When I grow up, I will be glamourous.
I’ll write for the New Yorker, and my essays will be met with astounding success and infinite praise. (cue “How does she do it?”)
I’ll eat out for every meal, egg white scrambles with a bowl of fruit for breakfast and filet mignon for dinner, with a glass of merlot.
I won’t just wear red lipstick, I’ll look effortless in red lipstick.
I’ll wear high-heels and still remain smiling, because my grown-up superpowers now include wearing Jimmy Choo’s and feeling no pain.
I’ll fly off to Bali, with a tan, muscular, 30-something man, who also happens to be very sweet, and also very handsome, also very employed, and also, very much Javier Bardem in Eat, Pray, Love.
But above all these things, even above my collection of Eileen Fisher silk palazzo pants, I will know what I’m doing.
Let me say that again: I WILL KNOW WHAT I’M DOING.
I turned 25 years old this past December.
Isn’t time funny? There were these years that passed by slowly, punctuated by ill-fitting jeans and ill-fitting friends, and then suddenly, those years began to accelerate. I now find myself awed by the speed of everything. It makes me think of a scene from my favorite movie of all time, Pride & Prejudice (2005, because it’s important to clarify). It happens just after she reads a letter penned by Mr. Darcy, explaining all the events in which she had questioned his character. And although I love this scene for the music and the actions, I often catch myself thinking of the way it’s shot. The sun is up and then the sun goes down, Elizabeth (played by Kiera Knightley) standing in the same spot in the darkness as she did in the light. That’s how I tend to think of time. And maybe that’s what scares me the most about time: it’s fleeting.

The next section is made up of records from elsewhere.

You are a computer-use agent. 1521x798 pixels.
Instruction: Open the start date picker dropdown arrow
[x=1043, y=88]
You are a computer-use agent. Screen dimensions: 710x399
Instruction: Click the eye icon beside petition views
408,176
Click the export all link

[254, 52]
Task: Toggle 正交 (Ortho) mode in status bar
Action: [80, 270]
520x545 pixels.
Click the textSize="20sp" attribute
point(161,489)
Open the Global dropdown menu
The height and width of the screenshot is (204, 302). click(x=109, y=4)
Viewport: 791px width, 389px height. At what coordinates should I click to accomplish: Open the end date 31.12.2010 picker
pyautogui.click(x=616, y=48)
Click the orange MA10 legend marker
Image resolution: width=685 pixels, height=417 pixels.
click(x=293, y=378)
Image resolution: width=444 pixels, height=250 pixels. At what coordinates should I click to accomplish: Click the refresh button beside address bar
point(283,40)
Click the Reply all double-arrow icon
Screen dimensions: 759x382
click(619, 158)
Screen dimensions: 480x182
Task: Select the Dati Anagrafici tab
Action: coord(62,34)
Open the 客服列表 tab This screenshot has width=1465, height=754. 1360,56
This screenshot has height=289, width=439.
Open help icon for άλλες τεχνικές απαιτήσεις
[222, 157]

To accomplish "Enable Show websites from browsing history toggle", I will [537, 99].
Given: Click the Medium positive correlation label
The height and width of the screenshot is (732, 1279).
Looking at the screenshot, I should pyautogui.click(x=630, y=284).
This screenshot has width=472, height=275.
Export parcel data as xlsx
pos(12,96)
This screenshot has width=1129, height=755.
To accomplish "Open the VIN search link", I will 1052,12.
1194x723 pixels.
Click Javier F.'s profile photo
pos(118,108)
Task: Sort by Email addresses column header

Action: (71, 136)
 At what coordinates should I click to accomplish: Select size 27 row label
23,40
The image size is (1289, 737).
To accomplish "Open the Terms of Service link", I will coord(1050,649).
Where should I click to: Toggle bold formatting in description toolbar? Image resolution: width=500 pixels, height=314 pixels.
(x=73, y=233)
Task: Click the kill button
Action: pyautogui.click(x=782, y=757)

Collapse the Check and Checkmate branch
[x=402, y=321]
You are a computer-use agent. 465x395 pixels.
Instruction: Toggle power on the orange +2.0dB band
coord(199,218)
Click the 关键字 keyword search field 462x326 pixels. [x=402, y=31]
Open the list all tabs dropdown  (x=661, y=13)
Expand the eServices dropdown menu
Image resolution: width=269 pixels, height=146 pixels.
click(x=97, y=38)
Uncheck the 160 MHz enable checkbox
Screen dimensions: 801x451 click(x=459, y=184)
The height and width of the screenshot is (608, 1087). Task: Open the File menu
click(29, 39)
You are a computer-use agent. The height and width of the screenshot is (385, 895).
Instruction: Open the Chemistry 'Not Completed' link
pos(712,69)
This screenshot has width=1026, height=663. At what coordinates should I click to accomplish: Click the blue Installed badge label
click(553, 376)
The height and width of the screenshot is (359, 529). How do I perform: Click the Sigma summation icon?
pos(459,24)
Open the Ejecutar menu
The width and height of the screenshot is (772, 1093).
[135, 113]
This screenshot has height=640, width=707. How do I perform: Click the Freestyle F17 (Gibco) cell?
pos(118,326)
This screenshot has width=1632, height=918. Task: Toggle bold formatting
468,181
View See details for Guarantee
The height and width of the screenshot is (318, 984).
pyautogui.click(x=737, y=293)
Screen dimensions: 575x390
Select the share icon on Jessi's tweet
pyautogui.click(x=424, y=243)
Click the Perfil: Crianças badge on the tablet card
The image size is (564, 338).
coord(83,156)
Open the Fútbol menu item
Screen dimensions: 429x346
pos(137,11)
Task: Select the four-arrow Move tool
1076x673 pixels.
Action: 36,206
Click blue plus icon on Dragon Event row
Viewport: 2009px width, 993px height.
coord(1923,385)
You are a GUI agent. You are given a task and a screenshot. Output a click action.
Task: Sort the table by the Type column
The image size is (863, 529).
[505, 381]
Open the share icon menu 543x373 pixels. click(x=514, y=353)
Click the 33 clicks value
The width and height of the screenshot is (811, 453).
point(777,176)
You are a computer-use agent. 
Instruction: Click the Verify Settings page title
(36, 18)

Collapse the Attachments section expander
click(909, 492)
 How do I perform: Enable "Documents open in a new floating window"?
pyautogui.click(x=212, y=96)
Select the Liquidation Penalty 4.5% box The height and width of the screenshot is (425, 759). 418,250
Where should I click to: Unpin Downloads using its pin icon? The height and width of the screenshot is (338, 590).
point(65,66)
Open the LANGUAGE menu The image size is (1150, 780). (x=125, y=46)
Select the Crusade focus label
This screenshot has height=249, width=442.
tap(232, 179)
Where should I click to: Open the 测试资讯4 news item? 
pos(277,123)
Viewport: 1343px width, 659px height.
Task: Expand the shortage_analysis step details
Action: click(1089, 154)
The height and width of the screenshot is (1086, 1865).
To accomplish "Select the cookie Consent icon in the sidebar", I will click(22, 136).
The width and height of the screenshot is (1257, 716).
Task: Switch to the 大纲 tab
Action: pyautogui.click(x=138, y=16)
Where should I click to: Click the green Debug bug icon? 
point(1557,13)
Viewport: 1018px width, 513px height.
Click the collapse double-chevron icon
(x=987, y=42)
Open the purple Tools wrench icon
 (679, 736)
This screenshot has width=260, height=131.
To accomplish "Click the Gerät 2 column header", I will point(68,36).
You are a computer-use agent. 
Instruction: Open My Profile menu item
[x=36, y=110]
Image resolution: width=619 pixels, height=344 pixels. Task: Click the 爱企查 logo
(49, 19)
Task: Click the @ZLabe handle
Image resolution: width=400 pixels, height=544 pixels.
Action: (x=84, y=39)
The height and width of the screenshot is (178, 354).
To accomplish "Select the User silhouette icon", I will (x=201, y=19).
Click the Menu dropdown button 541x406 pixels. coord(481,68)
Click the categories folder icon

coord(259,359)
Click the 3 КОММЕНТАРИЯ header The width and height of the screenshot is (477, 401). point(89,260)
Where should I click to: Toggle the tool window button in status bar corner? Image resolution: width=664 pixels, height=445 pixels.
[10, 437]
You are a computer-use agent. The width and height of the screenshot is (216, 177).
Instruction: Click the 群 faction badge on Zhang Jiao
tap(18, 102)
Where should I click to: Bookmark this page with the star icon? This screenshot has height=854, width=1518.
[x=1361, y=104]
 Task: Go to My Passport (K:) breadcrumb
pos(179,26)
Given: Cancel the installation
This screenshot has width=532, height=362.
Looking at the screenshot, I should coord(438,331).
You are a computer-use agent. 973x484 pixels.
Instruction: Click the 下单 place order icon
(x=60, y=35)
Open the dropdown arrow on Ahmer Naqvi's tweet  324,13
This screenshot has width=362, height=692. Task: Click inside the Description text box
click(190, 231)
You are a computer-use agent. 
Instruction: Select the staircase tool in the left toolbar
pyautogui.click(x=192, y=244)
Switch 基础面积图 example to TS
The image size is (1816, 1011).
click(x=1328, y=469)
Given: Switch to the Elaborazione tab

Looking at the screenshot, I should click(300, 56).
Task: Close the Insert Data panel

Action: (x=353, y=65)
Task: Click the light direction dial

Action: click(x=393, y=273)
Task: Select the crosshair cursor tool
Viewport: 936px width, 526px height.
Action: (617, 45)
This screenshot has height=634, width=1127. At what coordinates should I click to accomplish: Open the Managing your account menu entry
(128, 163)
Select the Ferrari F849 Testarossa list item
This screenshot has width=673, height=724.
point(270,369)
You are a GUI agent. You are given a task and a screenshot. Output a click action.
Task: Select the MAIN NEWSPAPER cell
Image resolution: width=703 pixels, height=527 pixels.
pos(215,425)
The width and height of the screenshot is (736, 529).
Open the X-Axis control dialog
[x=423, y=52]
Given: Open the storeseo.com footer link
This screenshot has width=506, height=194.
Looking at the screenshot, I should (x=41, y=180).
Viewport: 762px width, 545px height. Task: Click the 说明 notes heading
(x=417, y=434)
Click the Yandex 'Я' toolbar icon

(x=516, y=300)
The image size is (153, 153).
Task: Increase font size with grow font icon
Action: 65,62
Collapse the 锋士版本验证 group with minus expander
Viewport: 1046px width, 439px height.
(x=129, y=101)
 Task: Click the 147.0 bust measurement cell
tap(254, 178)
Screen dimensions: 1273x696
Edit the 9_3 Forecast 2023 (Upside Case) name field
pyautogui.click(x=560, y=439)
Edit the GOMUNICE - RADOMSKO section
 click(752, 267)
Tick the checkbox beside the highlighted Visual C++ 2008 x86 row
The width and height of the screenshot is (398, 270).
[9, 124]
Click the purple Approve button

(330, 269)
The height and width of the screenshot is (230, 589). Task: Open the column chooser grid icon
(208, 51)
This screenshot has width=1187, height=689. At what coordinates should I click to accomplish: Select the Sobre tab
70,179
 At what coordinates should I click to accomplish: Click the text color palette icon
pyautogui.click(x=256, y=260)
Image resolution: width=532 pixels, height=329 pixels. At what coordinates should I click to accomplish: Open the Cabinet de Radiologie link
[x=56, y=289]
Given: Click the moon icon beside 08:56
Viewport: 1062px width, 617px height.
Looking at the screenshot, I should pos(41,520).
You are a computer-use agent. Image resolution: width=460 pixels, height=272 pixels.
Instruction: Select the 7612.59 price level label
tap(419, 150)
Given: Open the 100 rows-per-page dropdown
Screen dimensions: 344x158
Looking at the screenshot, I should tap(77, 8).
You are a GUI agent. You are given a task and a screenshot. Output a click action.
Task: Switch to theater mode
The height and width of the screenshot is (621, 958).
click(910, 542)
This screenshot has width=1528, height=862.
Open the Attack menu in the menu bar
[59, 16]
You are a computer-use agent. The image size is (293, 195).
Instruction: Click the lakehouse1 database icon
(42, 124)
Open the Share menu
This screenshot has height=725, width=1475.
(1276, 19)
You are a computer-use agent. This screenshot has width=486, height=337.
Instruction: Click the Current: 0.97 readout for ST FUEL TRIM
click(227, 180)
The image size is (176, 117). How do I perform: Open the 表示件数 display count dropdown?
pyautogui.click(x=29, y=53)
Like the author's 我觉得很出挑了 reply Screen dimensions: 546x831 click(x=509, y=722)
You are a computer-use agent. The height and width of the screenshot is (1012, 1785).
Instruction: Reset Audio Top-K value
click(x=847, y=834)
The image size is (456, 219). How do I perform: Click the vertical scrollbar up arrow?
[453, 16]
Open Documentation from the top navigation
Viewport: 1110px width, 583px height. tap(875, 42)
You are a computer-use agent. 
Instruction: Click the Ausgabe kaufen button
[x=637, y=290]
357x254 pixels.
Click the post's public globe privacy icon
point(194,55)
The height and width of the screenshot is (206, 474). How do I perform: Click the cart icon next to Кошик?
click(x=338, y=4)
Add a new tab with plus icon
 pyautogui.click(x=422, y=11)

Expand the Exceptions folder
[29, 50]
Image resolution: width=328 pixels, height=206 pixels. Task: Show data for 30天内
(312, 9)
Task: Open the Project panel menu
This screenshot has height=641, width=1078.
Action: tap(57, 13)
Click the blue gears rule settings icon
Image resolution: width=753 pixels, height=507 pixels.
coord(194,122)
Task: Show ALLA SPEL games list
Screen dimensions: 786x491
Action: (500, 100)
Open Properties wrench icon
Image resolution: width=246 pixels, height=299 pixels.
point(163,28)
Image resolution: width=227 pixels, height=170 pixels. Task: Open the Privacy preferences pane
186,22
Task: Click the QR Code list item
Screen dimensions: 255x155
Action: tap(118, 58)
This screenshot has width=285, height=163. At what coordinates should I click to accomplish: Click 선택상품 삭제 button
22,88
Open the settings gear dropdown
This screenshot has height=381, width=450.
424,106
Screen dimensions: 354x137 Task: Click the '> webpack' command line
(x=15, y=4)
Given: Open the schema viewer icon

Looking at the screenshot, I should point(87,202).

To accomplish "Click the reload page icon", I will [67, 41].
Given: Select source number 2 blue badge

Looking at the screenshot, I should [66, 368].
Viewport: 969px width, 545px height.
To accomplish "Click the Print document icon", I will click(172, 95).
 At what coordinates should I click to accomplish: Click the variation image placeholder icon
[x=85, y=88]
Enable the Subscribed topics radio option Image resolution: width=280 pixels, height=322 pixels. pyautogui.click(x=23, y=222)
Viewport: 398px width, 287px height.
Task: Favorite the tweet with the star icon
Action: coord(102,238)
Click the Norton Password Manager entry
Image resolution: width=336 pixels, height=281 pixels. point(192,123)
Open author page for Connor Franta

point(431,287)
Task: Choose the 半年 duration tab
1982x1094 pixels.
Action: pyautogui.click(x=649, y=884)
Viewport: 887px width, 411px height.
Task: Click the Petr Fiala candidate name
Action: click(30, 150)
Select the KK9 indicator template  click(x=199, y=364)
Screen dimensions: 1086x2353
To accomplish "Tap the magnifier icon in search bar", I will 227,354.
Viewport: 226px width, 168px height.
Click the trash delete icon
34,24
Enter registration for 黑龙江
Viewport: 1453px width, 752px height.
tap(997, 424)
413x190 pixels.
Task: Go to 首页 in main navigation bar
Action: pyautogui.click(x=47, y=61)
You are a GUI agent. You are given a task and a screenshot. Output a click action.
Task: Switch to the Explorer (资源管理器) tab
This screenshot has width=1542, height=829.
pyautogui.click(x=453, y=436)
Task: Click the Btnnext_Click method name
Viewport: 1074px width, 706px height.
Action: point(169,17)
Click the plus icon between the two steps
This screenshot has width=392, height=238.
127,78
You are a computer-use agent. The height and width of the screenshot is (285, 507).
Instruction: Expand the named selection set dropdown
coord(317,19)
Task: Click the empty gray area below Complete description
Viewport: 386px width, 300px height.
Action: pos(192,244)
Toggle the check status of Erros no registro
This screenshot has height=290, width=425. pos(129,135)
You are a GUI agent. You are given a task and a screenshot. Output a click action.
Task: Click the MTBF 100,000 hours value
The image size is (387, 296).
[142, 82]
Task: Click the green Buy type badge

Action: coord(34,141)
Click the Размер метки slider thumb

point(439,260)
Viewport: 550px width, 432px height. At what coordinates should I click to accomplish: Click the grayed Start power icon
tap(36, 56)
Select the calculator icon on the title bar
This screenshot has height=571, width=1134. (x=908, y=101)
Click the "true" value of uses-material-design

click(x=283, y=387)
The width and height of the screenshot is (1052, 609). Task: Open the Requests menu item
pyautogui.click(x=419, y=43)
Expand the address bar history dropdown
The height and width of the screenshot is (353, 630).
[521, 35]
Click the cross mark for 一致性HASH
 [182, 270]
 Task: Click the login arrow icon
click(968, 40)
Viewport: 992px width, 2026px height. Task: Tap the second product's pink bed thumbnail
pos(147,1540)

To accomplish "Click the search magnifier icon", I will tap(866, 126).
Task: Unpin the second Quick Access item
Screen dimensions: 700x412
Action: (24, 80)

Don’t get me wrong, I know I’m still “young” (whatever does that word mean, anyway?), but as my 25th birthday came and went, I was struck by this feeling. I think as millennials, we tend to push our mortality, the passing of time, aside. Unlike avocado toast, it’s not very photogenic. And we fall in love with the idea of success, although we don’t know exactly what that means.
Does it mean living debt-free?
Does it mean having a beautiful apartment, full of the happiest, greenest philodendrons and monsteras Pinterest has ever seen?
Or does it mean achieving the highest level in whatever field we’re in?
I’m at the age I used to believe was the age of someone who has, indeed, grown-up. That really freaks me out sometimes. (Okay, I lied, all the time.) And although I’m nothing like who I thought I would be at 25, I’m learning that the version I am here, and now, might actually be better than that glamorous Lily van der Woodsen-type that I thought I may be. Because I’m slowly starting to realize that who I want to be when I grow up is much different than I ever imagined. Here’s where I stand on it currently:
When I grow up, I will be generous.
When I grow up, I will show kindness to not only my friends and family, but to everyone, because everyone is going through something.
When I grow up, I will show up for my friends, sometimes with coffee, sometimes with pizza, sometimes with just a hug.
When I grow up, I will help when someone’s in need, knowing I’ll get nothing in return.
And when I grow up, I will live in a way that reflects the heart of Jesus, not just my own.
What I mean to say is this: we’re all we’ve got. God put us on this Earth not just to survive, but to love. To love each other deeply. To love each other vulnerably.
Let’s love each other just a little bit more, just a little bit harder each day.